- _Problem statement_: Rewrite the items in the part that opens with the line containing "Ochrana osobních údajů (141, 808)" and closes with the line containing "Operativní leasing (121, 621)", changing "Auta" to "Vozy" and leaving everything else as it is.

^^^^^^^^

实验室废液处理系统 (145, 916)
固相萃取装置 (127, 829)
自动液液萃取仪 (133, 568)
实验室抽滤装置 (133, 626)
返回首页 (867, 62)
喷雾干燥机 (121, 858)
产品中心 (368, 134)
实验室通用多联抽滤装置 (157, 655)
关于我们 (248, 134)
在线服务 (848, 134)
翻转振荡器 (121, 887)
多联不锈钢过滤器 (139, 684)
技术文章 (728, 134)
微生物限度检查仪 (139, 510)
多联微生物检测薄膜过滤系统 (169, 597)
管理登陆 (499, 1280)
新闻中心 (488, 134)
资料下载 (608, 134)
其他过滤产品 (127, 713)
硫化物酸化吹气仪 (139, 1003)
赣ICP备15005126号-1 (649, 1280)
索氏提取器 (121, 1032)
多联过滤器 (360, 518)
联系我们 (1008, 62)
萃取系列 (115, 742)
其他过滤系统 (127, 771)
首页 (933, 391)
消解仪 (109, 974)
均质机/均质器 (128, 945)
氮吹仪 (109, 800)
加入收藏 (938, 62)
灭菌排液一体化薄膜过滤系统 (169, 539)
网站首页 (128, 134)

^^^^^^^^

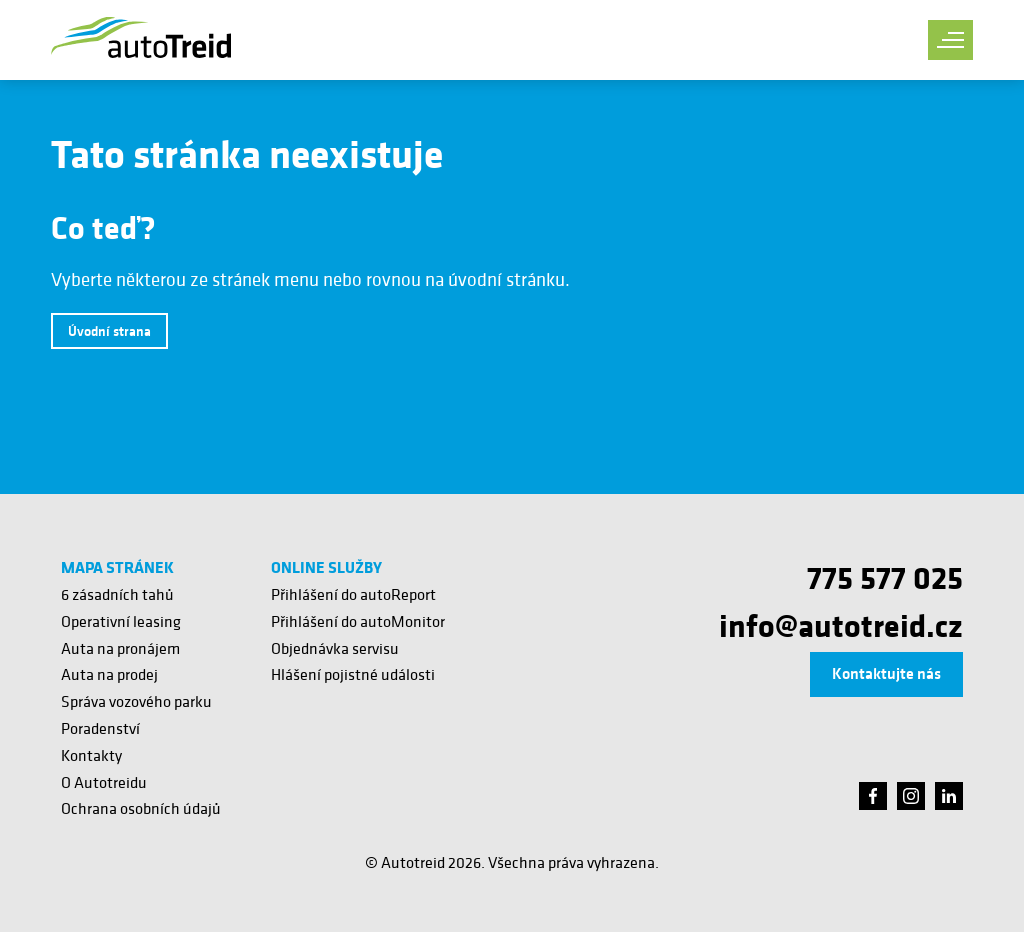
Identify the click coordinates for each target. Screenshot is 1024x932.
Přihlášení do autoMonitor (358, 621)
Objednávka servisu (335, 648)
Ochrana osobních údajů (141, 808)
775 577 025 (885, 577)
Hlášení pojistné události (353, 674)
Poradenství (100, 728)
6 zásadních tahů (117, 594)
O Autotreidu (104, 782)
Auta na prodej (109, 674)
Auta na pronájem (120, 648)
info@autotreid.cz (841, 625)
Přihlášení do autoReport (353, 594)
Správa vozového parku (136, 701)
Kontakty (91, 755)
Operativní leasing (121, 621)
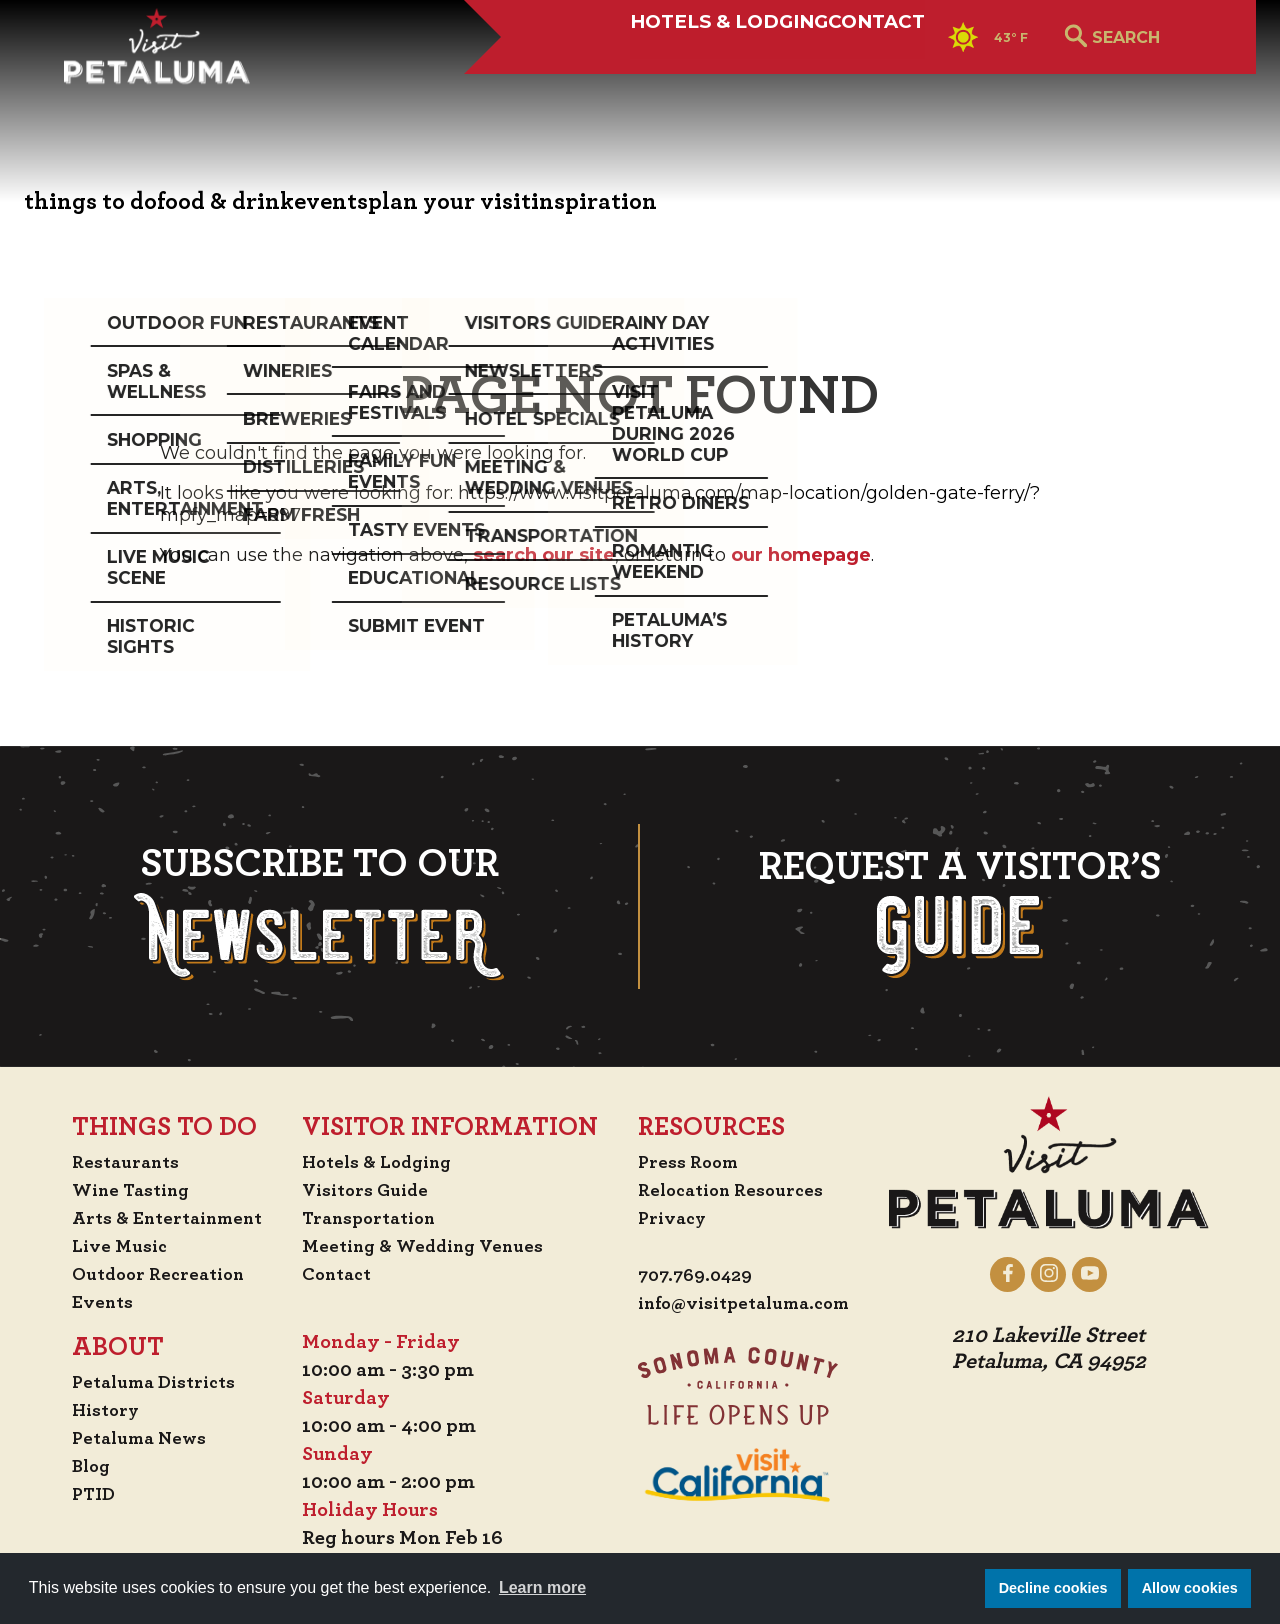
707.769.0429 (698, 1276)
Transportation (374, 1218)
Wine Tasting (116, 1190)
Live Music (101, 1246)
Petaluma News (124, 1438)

^^^^^^^^

- _Final result_:
Ochrana osobních údajů (141, 808)
775 577 025 (885, 577)
Hlášení pojistné události (353, 674)
Poradenství (100, 728)
6 zásadních tahů (117, 594)
O Autotreidu (104, 782)
Vozy na prodej (109, 674)
Vozy na pronájem (120, 648)
info@autotreid.cz (841, 625)
Přihlášení do autoReport (353, 594)
Správa vozového parku (136, 701)
Kontakty (91, 755)
Operativní leasing (121, 621)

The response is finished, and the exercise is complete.